Stored items from a collection:
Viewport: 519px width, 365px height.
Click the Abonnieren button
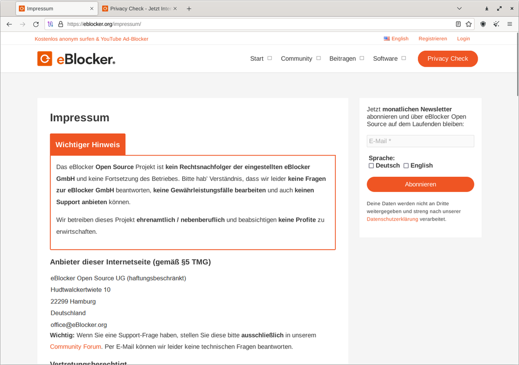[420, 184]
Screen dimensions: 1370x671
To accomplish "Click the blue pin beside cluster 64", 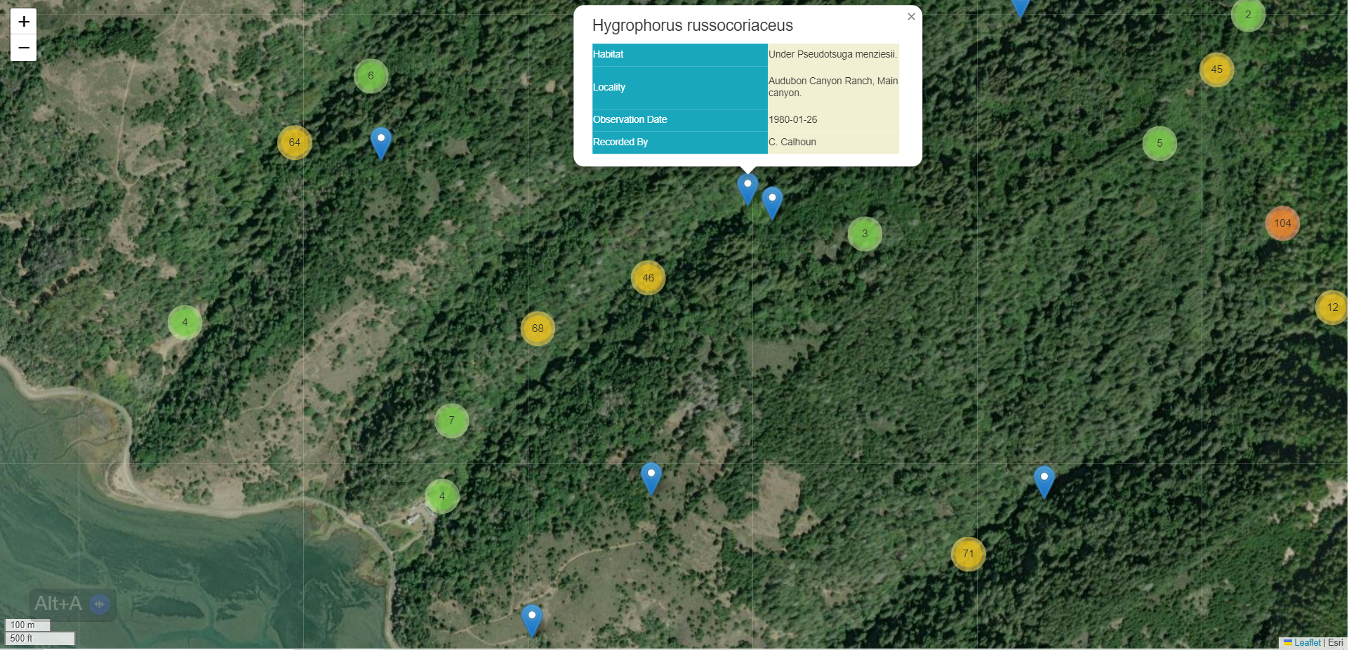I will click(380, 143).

==

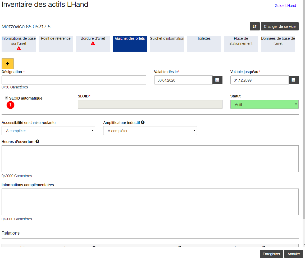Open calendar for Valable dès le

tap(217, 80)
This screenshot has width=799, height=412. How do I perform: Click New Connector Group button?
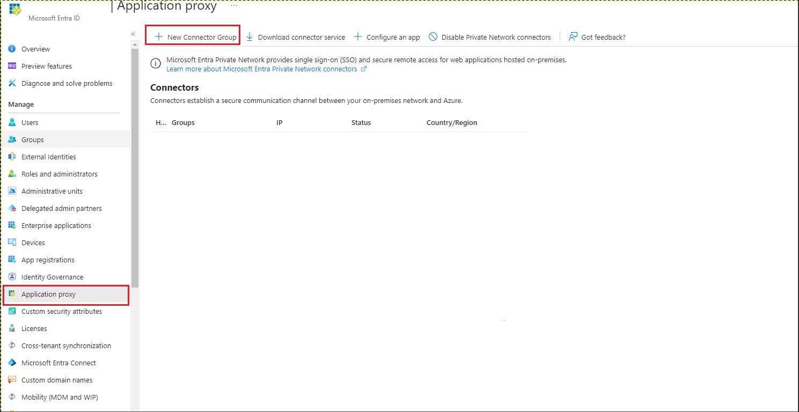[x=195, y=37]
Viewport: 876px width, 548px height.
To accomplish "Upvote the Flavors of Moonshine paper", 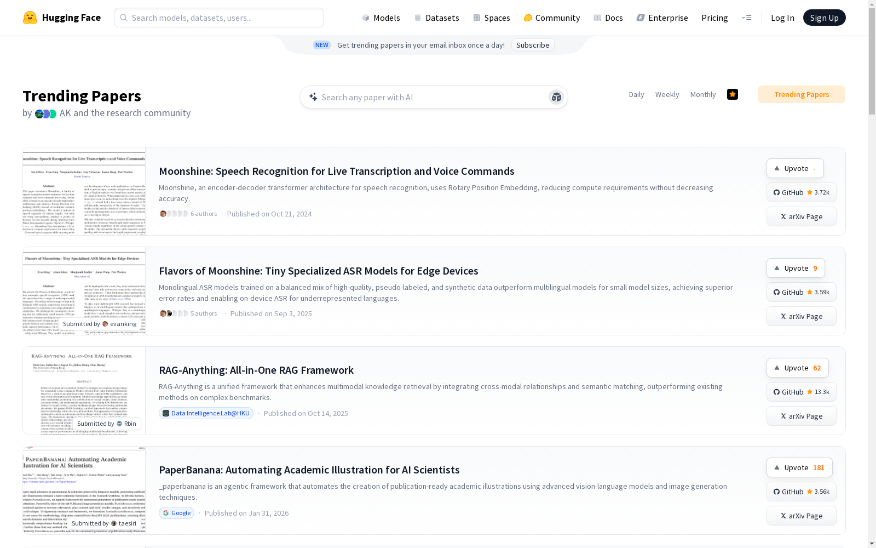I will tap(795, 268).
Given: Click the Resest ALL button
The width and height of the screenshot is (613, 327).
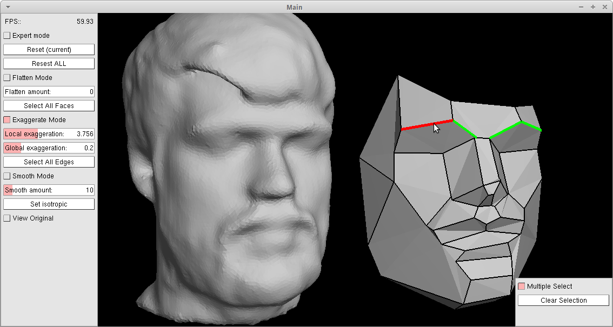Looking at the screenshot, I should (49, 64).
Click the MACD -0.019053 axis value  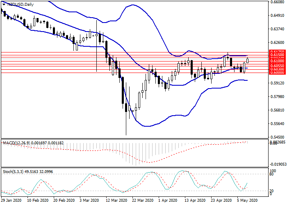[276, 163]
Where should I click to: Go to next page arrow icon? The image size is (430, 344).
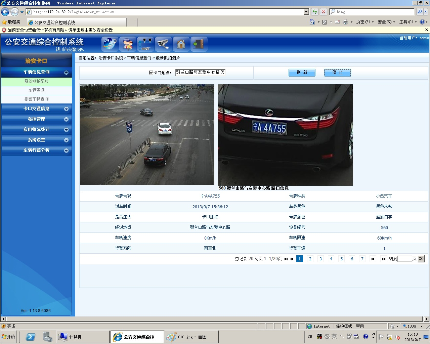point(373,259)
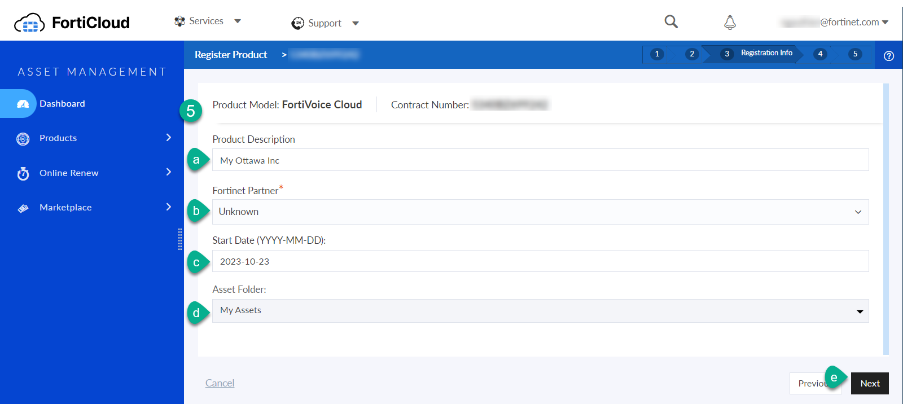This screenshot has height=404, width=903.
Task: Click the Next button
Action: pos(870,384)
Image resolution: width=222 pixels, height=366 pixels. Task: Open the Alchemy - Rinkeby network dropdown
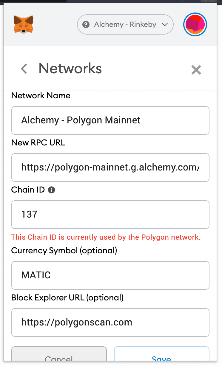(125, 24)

# WHAT YOU NEED TO DO:
Looking at the entries above, copy out every line in which "Viewport" occurs.

# YOUR RESPONSE:
Viewport: 519px width, 365px height.
Viewport: 876px width, 548px height.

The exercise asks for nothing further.